Here though, I don’t want to focus on the machines making error, but instead I’d like to look at the less remarked upon, but more common incidence of people getting things wrong. 

• According to the World Health Organisation, more than 1.25 million people die each year as a result of road traffic accidents

In medicine, the average incidence of diagnostic errors is estimated at 10-15%

A few years ago, the Mars Climate Orbiter: a $330 million dollar spacecraft was destroyed because of a failure by the scientists to properly convert between metric and imperial units of measurement

• In manufacturing, 23% of all unplanned downtime is the result of human error. In telecoms, it was over 50%

The rise of behavioural economics and cognitive psychology have taught us about over 100 ways in which people can be irrational, or suffer from ‘cognitive biases’. For example, people tend to overestimate the importance of what we know, and under-recognise the effects of what we do not know. We see patterns where there aren’t any. We tend to give weight to more recent events, and confuse chronological order with causation. 

Untended human error is only likely to get worse rather than better in the coming years. The flood of information now produced means we can no longer read and digest all that has been written. Police investigators, intelligence officers, solicitors and criminal barristers have their work cut out. We also increasingly live within social networks and cities too large for our brains to traverse and the complexity of our supply chains and systems of policy and governance are steadily growing too.

Fortunately, we now live at the beginning of an age where help is at hand. AI has come out of the lab, and into our offices, homes, and our pockets.

The possibility of safe, high-performing AI

The opportunity to reduce human error is not because machines are infallible, but that they are more predictable and more transparent. In the popular imagination, algorithms are all ‘black boxes’, but actually, it is the human mind that is the black box. Next to our minds, the structure and operation of machine learning algorithms are considerably more transparent and open to inspection. Our minds are more of a black box than any algorithm.

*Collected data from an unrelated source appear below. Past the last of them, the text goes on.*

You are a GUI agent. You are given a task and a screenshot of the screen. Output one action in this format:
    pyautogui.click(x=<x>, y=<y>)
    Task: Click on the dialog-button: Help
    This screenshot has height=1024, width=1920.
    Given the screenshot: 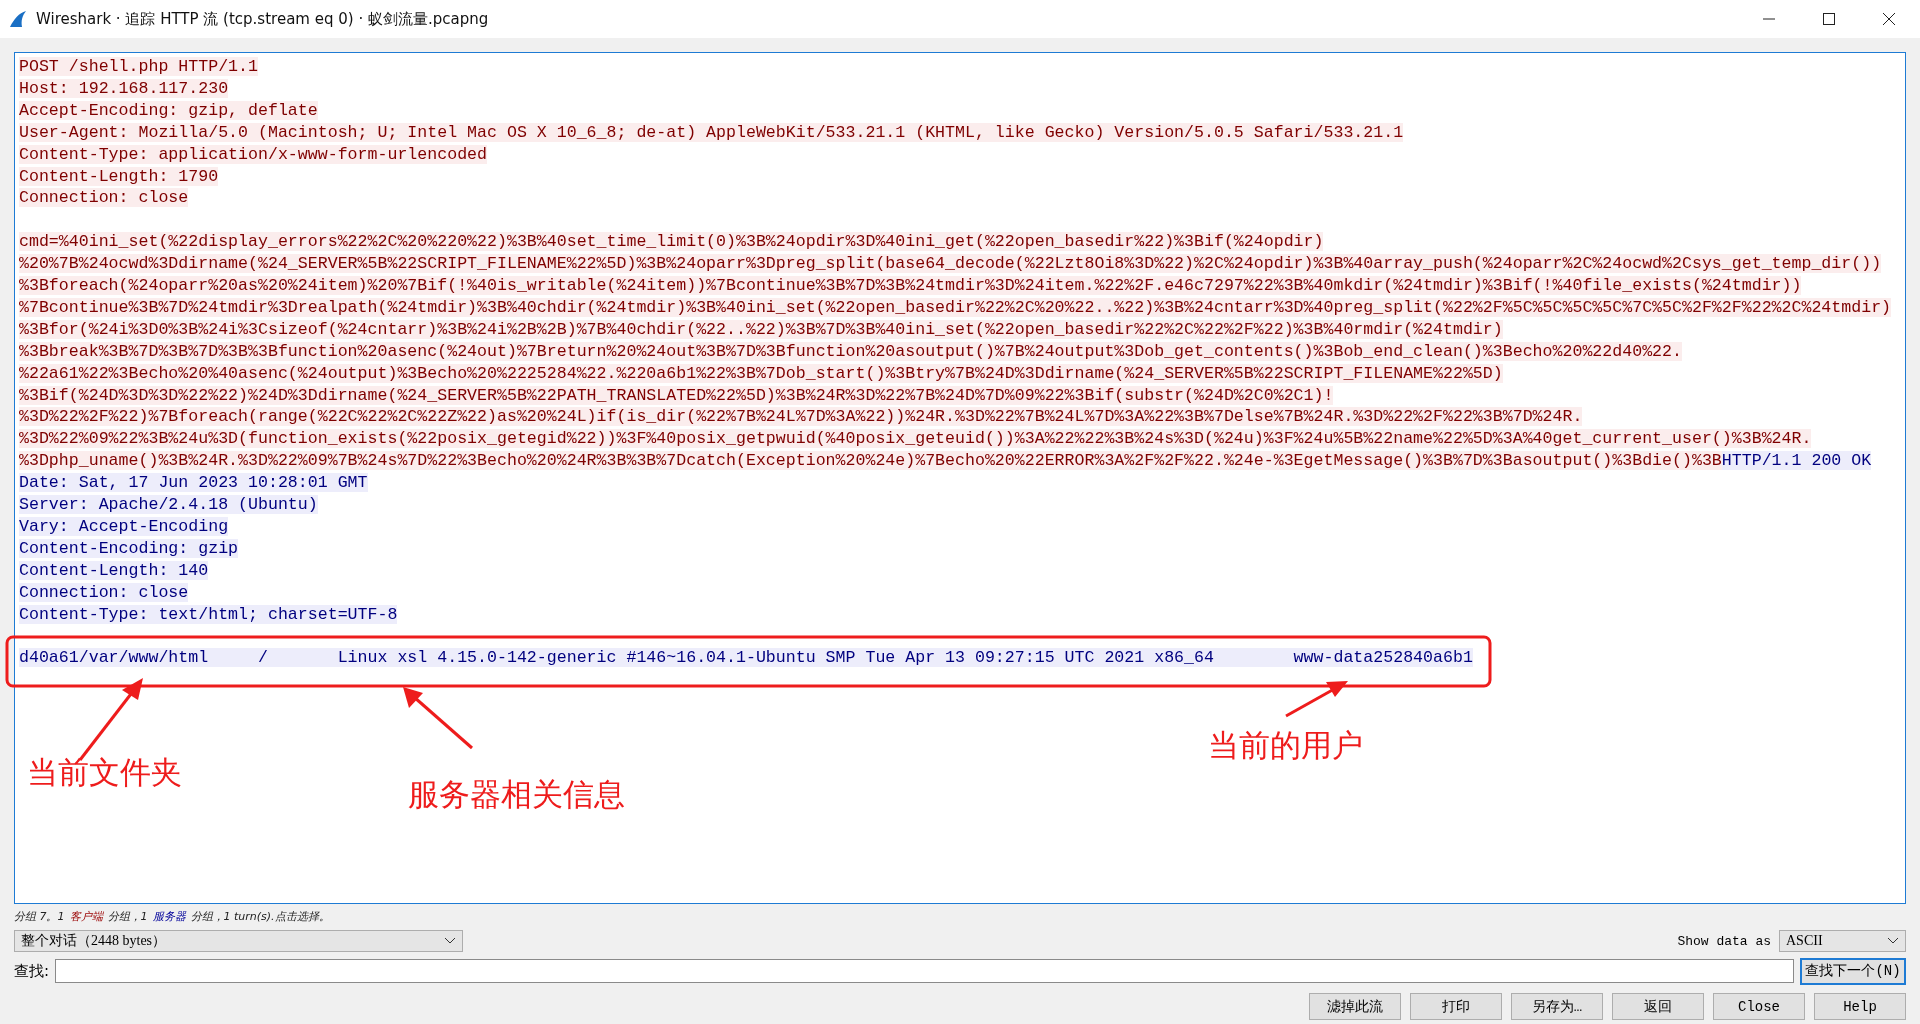 What is the action you would take?
    pyautogui.click(x=1860, y=1006)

We can now see that in many areas machines, or a coalition of machines and people, are driving down rates of error. Currently the AI in self-driving cars is about as safe as a human driver. And it won’t be licensed for general use on the roads until it is much safer than it is now. 

Unfortunately, the source of AI error is generally human – either in the data or in the code. In the data there is always the risk that AI just learns human errors and repeats them, rather than correcting them. In the code, we need to test for edge cases more seriously. For example, in the Uber autonomous vehicle crash the car had been programmed to take into account of a cyclist or a pedestrian, but not a pedestrian pushing a bike.

Test Driven Development is a software method that observes when things go wrong, and writes tests to make sure that the software doesn’t go wrong in that way again. Data scientists are now getting better at applying these techniques to machine learning.

Cognitive transparency

Not only can computers reduce the error rate that we are subject to, but we can have a level of transparency and articulacy about the reasoning of these algorithms that we have never reached in human rationality. 

This predictability and auditability means there is a real opportunity to eliminate most of the sources of human error that have dogged us throughout history.

On balance, I think we should worry less about the robotic future than we should worry about the human fallibility of the present. As we introduce AI into our offices and factories, we should strive for those algorithms to be safe, but we should consider human alternative more critically than we often do.

The evidence suggests the future will remain optimistic, not one filled with indolence and unemployment. The robots are coming to work with us, and they won’t be perfect either, but they will help us to fail in new and more interesting ways. That is, after all, what progress is all about.